- YOUR ASSIGNMENT
After locating the line that contains "Shop (692, 29)" in the data below, set down exactly that line and each one after it through the line that contains "Accept All Cookies (1617, 1179)", and nothing more.

· · · ·

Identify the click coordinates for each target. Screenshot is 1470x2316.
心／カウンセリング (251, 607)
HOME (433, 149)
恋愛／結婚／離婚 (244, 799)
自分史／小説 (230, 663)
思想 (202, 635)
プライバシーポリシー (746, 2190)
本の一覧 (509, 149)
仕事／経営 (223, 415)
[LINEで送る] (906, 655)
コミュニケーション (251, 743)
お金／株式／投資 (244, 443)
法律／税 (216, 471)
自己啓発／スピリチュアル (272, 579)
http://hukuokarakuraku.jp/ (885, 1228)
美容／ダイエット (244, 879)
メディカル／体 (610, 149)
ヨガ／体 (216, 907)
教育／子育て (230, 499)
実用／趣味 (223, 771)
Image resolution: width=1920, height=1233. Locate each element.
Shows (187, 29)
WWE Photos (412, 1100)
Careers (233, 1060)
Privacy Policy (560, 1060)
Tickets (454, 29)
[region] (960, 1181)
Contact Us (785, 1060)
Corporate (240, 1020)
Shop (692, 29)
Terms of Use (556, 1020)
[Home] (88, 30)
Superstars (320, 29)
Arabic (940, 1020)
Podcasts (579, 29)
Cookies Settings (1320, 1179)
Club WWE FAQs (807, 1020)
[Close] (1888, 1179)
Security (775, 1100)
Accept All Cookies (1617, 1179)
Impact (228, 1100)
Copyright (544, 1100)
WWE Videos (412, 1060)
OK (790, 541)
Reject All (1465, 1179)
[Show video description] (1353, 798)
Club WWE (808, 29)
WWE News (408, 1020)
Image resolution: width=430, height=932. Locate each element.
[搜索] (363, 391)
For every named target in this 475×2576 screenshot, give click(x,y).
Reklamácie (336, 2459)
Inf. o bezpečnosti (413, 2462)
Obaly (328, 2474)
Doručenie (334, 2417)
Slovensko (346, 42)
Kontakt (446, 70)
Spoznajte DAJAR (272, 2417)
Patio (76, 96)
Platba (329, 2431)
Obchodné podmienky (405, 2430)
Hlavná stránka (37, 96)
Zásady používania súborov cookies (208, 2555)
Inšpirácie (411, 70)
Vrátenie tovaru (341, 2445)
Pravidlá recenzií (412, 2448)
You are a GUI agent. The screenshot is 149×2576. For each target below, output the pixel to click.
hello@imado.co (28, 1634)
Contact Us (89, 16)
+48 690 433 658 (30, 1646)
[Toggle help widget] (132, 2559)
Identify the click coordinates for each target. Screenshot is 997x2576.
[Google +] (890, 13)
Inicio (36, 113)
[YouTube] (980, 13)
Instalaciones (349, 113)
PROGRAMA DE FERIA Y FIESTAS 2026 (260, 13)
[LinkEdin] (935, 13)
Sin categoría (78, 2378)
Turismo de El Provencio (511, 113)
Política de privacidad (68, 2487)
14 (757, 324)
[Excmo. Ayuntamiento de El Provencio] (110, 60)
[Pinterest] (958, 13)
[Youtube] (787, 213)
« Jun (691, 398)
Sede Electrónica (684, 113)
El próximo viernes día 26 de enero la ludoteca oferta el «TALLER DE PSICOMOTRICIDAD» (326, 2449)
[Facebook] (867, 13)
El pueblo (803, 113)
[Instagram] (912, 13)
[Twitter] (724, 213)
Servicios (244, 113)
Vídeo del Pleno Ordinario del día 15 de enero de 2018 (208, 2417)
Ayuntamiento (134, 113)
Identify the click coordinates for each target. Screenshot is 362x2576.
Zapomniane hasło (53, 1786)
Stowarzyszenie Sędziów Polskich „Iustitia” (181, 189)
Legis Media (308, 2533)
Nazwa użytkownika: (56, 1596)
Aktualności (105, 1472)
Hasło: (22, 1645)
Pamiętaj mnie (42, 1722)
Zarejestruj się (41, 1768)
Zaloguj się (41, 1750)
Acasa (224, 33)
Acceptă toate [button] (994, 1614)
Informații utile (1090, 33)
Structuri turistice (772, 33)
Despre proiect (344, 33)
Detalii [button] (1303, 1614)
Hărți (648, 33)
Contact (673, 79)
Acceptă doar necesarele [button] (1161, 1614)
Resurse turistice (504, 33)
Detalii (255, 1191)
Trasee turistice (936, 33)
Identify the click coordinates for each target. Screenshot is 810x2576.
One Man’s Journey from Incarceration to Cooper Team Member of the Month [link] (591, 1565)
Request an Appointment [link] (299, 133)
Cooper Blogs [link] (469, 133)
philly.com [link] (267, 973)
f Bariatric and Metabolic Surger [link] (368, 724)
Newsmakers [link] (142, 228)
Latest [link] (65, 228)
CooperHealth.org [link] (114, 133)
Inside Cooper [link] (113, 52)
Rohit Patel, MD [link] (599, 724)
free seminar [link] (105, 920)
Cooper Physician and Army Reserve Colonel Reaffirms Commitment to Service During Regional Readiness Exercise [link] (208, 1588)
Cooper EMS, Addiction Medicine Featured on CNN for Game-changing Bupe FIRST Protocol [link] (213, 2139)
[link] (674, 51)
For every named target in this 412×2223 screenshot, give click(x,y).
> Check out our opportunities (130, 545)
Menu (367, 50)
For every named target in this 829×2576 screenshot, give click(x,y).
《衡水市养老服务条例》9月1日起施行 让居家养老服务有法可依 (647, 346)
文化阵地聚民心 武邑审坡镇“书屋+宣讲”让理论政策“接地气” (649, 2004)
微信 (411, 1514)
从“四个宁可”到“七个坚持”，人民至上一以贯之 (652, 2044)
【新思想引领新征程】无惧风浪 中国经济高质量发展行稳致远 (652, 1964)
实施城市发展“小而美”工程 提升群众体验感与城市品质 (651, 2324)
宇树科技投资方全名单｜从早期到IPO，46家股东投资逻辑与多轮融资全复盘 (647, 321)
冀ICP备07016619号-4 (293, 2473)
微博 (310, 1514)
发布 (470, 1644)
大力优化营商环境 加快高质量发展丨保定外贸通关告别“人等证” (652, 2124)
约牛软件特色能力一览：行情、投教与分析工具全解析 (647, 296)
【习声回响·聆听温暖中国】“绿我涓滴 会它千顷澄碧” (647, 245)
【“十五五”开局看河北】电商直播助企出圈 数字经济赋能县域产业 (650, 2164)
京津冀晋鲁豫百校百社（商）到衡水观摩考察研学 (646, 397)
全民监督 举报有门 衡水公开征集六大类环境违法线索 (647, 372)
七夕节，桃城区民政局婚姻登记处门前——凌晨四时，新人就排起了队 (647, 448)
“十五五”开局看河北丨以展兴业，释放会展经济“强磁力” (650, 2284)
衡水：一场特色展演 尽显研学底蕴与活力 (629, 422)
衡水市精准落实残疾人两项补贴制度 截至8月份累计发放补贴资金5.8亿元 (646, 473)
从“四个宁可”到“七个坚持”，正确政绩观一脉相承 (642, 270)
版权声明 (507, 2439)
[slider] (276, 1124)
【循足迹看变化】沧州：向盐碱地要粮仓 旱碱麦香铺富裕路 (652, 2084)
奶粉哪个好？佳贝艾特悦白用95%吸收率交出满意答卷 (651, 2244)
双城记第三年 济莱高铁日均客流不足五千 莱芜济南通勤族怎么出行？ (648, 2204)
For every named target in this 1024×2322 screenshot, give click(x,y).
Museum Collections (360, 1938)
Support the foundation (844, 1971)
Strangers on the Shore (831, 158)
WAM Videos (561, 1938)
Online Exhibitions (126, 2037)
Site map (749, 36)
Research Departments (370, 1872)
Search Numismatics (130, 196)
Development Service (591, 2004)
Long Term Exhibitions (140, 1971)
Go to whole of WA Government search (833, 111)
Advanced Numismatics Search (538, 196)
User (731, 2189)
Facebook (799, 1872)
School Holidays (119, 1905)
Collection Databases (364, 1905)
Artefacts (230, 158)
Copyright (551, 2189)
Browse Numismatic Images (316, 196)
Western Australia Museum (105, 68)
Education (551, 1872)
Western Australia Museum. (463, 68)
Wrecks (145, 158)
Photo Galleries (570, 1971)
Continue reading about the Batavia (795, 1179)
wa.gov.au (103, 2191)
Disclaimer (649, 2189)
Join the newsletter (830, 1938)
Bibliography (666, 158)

· · · ·

- ANSWER BELOW
Shop (692, 29)
Terms of Use (556, 1020)
[Home] (88, 30)
Superstars (320, 29)
Arabic (940, 1020)
Podcasts (579, 29)
Cookies Settings (1320, 1179)
Club WWE FAQs (807, 1020)
[Close] (1888, 1179)
Security (775, 1100)
Accept All Cookies (1617, 1179)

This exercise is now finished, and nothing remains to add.